● **PROBLEM REQUIREMENTS**
Pull every line from the listing below that contains the string "pixels". Case matters.

● **DATA SHOWN**
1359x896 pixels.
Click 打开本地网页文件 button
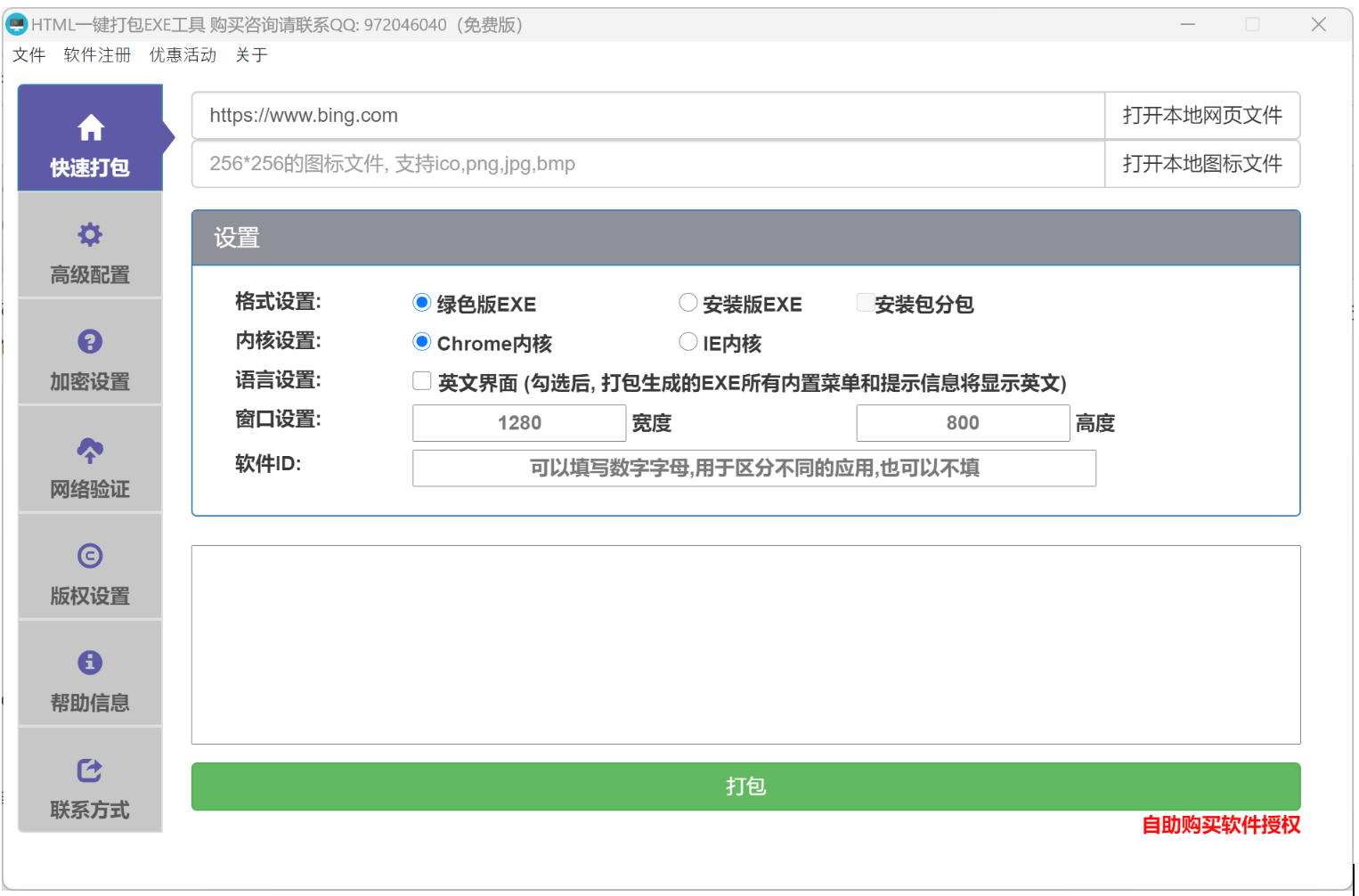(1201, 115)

---

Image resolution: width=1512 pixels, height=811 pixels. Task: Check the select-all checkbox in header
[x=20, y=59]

● **FINAL RESULT**
1359x896 pixels.
Image resolution: width=1512 pixels, height=811 pixels. Task: Check the select-all checkbox in header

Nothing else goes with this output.